> _Source text_:
They don't really teach grammar anymore in the public schools. I used to love diagramming sentences in 6th grade! I think most kids can't even name parts of speech anymore.
School has changed even since I started. I started kindergarten in 1997 and the schools still used primitive Apples for a couple years before Dells started coming in around 2000-2001.
Technology has changed so much from what I remember when I was in elementary school. My school still had the same curtains in the cafeteria from the 1960s as recently as 2001. There was no PowerPoint until about 2002.
Schools didn't have real websites until about 2002-2003. Until then, all they had were faculty-staff directories and other things. You couldn't check grades if you were a parent. We had eChalk starting in the 6th grade and it was a big deal.
School has changed even since I started. I started kindergarten in 1997 and the schools still used primitive Apples for a couple years before Dells started coming in around 2000-2001.
Technology has changed so much from what I remember when I was in elementary school. My school still had the same curtains in the cafeteria from the 1960s as recently as 2001. There was no PowerPoint until about 2002.

> _Data records_:
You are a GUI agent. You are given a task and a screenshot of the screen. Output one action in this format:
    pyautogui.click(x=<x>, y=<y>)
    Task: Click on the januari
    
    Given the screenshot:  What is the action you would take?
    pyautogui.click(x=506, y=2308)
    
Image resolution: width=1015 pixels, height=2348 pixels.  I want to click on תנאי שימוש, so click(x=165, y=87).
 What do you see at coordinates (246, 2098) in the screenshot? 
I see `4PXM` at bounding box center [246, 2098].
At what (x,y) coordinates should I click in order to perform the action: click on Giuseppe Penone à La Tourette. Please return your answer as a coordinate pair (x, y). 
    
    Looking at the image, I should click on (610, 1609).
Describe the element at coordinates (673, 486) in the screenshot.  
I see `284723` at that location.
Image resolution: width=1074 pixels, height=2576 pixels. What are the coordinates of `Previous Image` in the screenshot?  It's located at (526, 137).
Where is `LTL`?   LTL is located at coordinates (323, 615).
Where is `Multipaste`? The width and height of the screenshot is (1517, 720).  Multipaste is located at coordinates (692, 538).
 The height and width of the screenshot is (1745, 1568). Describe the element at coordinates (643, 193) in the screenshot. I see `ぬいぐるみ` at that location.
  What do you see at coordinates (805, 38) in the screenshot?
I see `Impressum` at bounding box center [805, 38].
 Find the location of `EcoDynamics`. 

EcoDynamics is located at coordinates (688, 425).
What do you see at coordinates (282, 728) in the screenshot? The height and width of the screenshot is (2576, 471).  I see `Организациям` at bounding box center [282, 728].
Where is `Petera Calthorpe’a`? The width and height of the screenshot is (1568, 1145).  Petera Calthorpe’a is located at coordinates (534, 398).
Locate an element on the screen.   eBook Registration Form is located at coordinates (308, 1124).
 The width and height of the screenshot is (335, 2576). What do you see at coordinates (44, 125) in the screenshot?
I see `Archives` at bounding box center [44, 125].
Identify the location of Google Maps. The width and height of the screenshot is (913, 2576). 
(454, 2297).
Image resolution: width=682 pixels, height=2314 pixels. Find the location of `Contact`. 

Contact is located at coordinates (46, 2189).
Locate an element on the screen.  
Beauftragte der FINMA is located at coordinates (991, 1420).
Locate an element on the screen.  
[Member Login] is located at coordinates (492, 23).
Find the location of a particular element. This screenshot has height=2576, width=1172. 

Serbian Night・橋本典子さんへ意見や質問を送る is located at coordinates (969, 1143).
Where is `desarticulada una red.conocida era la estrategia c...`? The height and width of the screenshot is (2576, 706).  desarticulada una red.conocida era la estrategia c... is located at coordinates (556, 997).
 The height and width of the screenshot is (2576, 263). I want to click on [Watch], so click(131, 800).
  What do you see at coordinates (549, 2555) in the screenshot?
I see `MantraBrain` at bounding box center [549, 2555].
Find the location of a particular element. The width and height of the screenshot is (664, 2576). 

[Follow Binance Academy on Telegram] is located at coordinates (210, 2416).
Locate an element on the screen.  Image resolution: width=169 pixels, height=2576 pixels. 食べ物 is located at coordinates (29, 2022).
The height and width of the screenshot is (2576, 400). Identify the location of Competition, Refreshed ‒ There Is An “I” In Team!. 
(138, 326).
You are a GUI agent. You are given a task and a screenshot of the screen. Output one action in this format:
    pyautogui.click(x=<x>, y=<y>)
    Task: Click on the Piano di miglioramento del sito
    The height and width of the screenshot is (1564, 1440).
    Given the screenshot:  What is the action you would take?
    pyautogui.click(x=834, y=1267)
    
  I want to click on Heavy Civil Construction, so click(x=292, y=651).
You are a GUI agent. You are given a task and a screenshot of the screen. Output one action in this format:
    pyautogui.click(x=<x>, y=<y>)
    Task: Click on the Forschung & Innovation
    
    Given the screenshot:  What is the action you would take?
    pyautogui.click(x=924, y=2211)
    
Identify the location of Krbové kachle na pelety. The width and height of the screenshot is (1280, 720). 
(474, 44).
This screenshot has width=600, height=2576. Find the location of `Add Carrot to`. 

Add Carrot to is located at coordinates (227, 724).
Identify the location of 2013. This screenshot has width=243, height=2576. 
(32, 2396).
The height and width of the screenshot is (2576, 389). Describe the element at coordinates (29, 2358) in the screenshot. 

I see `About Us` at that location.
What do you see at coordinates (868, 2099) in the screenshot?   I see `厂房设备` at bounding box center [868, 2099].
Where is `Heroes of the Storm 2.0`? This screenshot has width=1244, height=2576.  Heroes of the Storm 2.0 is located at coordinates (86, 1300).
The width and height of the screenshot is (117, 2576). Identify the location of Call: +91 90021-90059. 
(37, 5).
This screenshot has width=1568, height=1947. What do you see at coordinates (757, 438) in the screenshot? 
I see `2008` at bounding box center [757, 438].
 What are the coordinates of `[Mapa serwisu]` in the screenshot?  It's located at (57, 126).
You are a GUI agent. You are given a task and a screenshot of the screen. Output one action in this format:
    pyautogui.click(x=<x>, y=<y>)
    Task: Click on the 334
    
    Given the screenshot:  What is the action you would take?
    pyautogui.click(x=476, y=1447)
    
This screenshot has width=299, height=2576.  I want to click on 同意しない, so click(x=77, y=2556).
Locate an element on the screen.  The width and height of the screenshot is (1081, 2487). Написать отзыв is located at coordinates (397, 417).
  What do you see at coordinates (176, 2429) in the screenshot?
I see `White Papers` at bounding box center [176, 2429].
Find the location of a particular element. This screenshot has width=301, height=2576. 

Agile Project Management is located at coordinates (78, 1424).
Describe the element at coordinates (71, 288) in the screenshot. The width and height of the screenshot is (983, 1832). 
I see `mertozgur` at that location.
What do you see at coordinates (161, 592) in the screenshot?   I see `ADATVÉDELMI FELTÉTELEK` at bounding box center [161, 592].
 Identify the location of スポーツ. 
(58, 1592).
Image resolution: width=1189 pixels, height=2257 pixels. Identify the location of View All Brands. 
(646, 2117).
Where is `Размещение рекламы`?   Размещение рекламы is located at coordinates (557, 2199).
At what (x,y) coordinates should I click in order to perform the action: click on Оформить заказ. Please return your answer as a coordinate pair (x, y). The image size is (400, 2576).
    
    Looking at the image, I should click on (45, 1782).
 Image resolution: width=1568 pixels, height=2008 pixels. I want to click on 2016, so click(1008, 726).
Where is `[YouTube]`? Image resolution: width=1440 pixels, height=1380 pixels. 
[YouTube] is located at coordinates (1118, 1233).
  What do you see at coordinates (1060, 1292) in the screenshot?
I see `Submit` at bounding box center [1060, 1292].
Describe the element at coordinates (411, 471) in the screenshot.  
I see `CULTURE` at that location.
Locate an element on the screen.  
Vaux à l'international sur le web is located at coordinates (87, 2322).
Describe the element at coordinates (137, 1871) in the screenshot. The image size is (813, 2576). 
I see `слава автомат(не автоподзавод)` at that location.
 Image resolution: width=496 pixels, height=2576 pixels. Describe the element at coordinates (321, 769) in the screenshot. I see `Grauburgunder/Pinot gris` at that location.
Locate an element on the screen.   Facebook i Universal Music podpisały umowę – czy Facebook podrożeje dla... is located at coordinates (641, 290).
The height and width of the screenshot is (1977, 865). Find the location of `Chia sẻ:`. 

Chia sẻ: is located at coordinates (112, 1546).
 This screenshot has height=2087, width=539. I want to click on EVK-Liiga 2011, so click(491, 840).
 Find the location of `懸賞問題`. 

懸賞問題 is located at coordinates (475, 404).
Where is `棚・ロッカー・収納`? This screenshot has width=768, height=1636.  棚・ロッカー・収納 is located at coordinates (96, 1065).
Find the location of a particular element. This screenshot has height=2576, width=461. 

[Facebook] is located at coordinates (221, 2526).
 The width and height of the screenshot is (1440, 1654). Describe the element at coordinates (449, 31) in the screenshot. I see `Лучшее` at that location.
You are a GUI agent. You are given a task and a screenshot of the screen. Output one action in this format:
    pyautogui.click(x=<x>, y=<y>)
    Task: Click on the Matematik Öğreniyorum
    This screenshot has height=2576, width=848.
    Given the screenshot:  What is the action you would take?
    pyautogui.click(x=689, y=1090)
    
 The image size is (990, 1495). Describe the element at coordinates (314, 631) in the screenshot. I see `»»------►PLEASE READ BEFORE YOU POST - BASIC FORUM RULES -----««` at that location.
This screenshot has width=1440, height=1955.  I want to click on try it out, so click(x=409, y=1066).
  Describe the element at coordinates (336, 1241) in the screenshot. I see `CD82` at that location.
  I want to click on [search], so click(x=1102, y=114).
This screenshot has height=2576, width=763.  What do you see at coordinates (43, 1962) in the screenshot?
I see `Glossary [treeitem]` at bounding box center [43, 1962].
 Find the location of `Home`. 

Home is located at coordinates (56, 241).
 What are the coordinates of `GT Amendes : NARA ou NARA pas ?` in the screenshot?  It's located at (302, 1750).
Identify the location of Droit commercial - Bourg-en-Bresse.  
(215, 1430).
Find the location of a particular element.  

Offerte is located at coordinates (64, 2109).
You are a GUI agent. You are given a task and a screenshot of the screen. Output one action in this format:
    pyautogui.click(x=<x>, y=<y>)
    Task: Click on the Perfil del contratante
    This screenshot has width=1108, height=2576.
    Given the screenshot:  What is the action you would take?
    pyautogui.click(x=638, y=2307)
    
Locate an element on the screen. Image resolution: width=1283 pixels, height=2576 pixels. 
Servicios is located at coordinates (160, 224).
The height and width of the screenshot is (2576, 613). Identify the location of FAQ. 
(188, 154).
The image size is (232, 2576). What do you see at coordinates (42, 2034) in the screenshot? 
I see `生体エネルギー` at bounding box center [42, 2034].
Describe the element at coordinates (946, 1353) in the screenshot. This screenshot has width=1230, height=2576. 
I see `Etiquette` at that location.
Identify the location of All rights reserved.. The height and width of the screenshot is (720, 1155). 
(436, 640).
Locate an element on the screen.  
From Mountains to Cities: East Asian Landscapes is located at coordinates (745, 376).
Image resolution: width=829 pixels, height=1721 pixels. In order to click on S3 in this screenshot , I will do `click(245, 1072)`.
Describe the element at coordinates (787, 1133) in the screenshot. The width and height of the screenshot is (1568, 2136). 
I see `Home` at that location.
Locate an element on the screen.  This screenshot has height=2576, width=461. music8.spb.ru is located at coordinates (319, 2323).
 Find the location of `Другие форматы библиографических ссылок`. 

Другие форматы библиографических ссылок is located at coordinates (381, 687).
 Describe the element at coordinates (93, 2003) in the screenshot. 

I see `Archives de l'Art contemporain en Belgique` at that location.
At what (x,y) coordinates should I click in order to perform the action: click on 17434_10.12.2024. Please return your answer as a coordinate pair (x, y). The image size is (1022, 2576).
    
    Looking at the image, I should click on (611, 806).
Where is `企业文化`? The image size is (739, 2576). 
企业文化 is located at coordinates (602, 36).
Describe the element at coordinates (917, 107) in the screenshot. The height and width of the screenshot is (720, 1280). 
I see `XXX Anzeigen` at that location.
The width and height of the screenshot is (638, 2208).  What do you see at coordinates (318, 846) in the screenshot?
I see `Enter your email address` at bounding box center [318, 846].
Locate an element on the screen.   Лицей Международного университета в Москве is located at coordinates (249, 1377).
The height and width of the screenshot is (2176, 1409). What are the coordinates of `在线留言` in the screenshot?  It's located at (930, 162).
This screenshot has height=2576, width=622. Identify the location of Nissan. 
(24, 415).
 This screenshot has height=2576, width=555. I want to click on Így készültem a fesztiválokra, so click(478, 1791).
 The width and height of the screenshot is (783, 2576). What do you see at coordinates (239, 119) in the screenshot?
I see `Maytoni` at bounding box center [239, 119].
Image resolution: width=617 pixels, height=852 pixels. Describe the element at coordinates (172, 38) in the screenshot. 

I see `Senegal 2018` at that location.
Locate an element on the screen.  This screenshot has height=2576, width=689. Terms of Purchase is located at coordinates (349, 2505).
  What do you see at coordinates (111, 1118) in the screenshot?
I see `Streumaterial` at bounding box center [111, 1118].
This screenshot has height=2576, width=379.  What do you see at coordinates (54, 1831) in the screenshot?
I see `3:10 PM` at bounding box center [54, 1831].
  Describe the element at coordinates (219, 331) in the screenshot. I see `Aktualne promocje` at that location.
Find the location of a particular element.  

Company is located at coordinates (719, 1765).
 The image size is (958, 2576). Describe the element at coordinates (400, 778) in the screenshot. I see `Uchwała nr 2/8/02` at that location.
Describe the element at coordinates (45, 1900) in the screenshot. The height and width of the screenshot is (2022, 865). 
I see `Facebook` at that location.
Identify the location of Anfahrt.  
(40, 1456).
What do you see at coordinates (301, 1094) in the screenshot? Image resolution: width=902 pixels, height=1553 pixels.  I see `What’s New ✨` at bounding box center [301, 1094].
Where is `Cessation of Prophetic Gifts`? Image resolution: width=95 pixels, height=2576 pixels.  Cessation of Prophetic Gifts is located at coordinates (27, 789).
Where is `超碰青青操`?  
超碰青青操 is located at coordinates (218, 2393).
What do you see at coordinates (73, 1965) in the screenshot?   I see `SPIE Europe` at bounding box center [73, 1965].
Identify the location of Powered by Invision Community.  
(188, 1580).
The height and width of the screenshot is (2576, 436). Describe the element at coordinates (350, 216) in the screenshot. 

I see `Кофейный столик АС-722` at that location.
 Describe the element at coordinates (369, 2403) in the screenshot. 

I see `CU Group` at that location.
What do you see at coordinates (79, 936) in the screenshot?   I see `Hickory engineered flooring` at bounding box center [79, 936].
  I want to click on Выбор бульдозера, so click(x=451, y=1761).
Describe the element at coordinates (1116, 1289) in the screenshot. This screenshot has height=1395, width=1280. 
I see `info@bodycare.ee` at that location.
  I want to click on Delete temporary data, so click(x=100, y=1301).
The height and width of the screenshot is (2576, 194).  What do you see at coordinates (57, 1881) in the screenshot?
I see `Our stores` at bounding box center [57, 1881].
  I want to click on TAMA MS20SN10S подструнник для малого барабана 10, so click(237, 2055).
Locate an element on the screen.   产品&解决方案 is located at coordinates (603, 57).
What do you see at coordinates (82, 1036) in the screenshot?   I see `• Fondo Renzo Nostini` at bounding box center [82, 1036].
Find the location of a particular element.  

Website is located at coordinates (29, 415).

> _What to do_:
[A] In the passage on how schools have changed, rename "eChalk" to "a class portal" and write out everything from "Schools didn't have" down to "a big deal.".
[B] Go on with the passage on how schools have changed, starting after its last sentence.

> _Answers provided_:
[A]
Schools didn't have real websites until about 2002-2003. Until then, all they had were faculty-staff directories and other things. You couldn't check grades if you were a parent. We had a class portal starting in the 6th grade and it was a big deal.

[B]
Schools didn't have real websites until about 2002-2003. Until then, all they had were faculty-staff directories and other things. You couldn't check grades if you were a parent. We had eChalk starting in the 6th grade and it was a big deal.
I hate to say it, but all that technology hasn't advanced education or made the students of today more knowledgeable than their counterparts in earlier periods.
I do really like all the websites and books you can buy yourself today from Amazon, etc. I have been using a diagramming book, because my son and daughter weren't getting taught any grammar.
When I asked my 3rd grade daughter's teacher about diagramming sentences, she said that they don't do that anymore.
Since then, my daughter has been going to a private school and she actually has literature and phonics with separate workbooks. She is getting much more on grammar and parts of speech than her 13 year old brother ever has received
Other punishments were detentions and/or lines or having to write an essay.
They were still doing the "lines" thing? I'm American but I've read stories about masters demanding "lines" of students who disrupt the class. However, those were early P.G. Wodehouse stories from the early 1900s.
For those who don't know--"Lines" = the miscreant having to write out a certain number of lines. In the school stories of P.G. Wodehouse I've read, he'd then have to write out so many lines of Thucydides or Terence or whomever.
They don't really teach grammar anymore in the public schools. I used to love diagramming sentences in 6th grade! I think most kids can't even name parts of speech anymore.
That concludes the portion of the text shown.